Nonsteroidal Anti-inflammatory Drugs (NSAIDs)
Class Summary
NSAIDs are the most widely used drugs in the world, exhibiting anti-inflammatory, antipyretic, and analgesic activities. They primarily are used for treating inflammatory conditions that are musculoskeletal in origin. Numerous drugs are available in this category and all have similar drug profiles.
Ibuprofen (Ibuprin, Advil, Motrin)
An arylpropionic acid, it is the prototypical NSAID and causes less epigastric pain, GI occult blood loss, and less hepatotoxicity. Mostly indicated for rheumatoid arthritis and osteoarthritis for mild to moderate pain. Compared to other available NSAIDs, it has a short half-life.
Diclofenac sodium/potassium (Voltarem, Cataflam)
Chemical composition is heteroaryl acetic acid with a short half-life. The delayed-release enteric-coated form is diclofenac sodium and the immediate release form is diclofenac potassium. Both primarily are indicated for rheumatoid arthritis, osteoarthritis, and ankylosing spondylitis. Can cause hepatotoxicity; hence liver enzymes should be monitored in the first 8 weeks of treatment. Has a relatively low risk for bleeding GI ulcers.
Etodolac (Lodine, Lodine XL)
Indole NSAID with intermediate half-life indicated for rheumatoid arthritis and osteoarthritis. The short-acting form is approved for analgesic use comparable to aspirin/Tylenol (with codeine). Lower risk of GI complications and is especially well tolerated by elderly patients.
Naproxen (Aleve, Anaprox, Naprelan, Naprosyn)

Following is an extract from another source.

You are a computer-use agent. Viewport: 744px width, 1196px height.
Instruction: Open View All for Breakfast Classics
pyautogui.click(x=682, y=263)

Probably most potent arylpropionic acid with a long half-life. Indicated for rheumatoid arthritis, osteoarthritis, ankylosing spondylitis, juvenile arthritis, acute gout, and mild to moderate pain. Comes in a controlled release form (also used for acute pain) and an enteric-coated form (not used for acute pain).
Oxaprozin (Daypro)
Arylpropionic acid with 40-50 h half-life. Can be administered qd.
Nabumetone (Relafen)
An alkanone NSAID with long half-life (24 h) that can be administered qd. Lower risk of GI complications and is indicated for rheumatoid arthritis and osteoarthritis.
Piroxicam (Feldene)
Enolic acid with a long half-life (50 h) that can be administered qd. Indicated for rheumatoid arthritis and osteoarthritis. Has high GI toxicity, greater than ASA.

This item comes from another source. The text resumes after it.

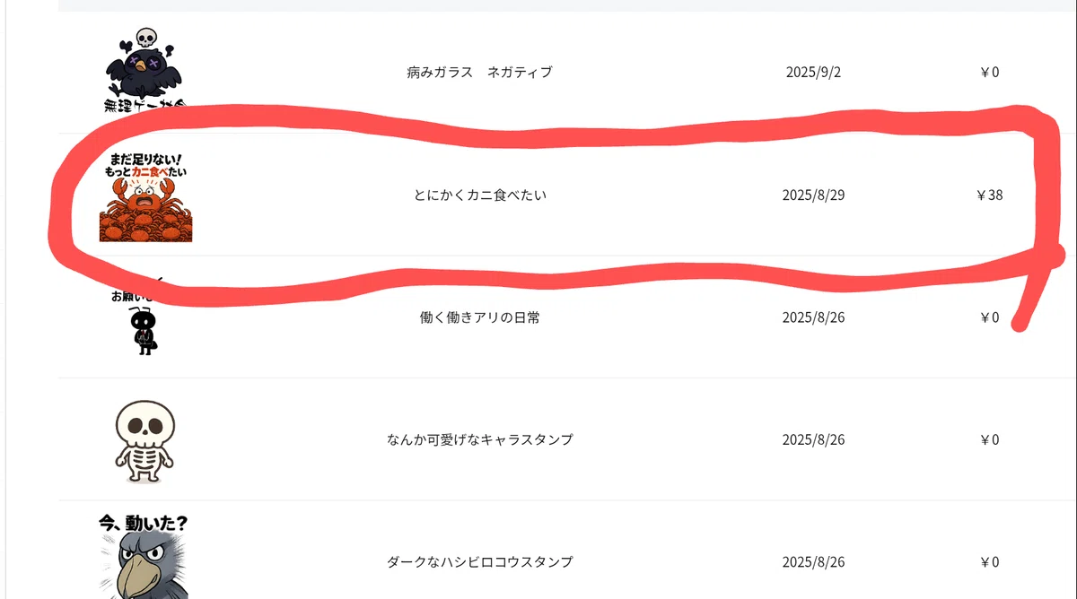The height and width of the screenshot is (599, 1077).
Task: Select ダークなハシビロコウスタンプ title
Action: (x=479, y=562)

Cyclooxygenase-2 (COX-2) Inhibitors
Class Summary
Although increased cost can be a negative factor, the incidence of costly and potentially fatal GI bleeds is clearly less with COX-2 inhibitors than with traditional NSAIDs. Ongoing analysis of cost avoidance of GI bleeds will further define the populations that will find COX-2 inhibitors the most beneficial.
Celecoxib (Celebrex)
Selective COX-2 inhibitor, NSAID approved by the FDA on 12/31/98. Indicated for osteoarthritis and rheumatoid arthritis and moderate to severe pain. Potentially presents less GI complications and platelet aggregation problems than nonselective COX-inhibitor NSAIDs. Renal complications are comparable. Celecoxib has a sulfonamide chain and is primarily dependent upon cytochrome P450 enzymes (a hepatic enzyme) for metabolism.
Analgesic Combinations
Class Summary
May offer improved relieve over either agent alone.
Tramadol 37.5 mg and acetaminophen 325 mg (Ultracet)
Centrally acting pain medication that combines tramadol hydrochloride with acetaminophen. Clinical trials demonstrated that the combination offers better pain relief over either medication alone. Indicated for the short-term (5 d or less) management of acute pain.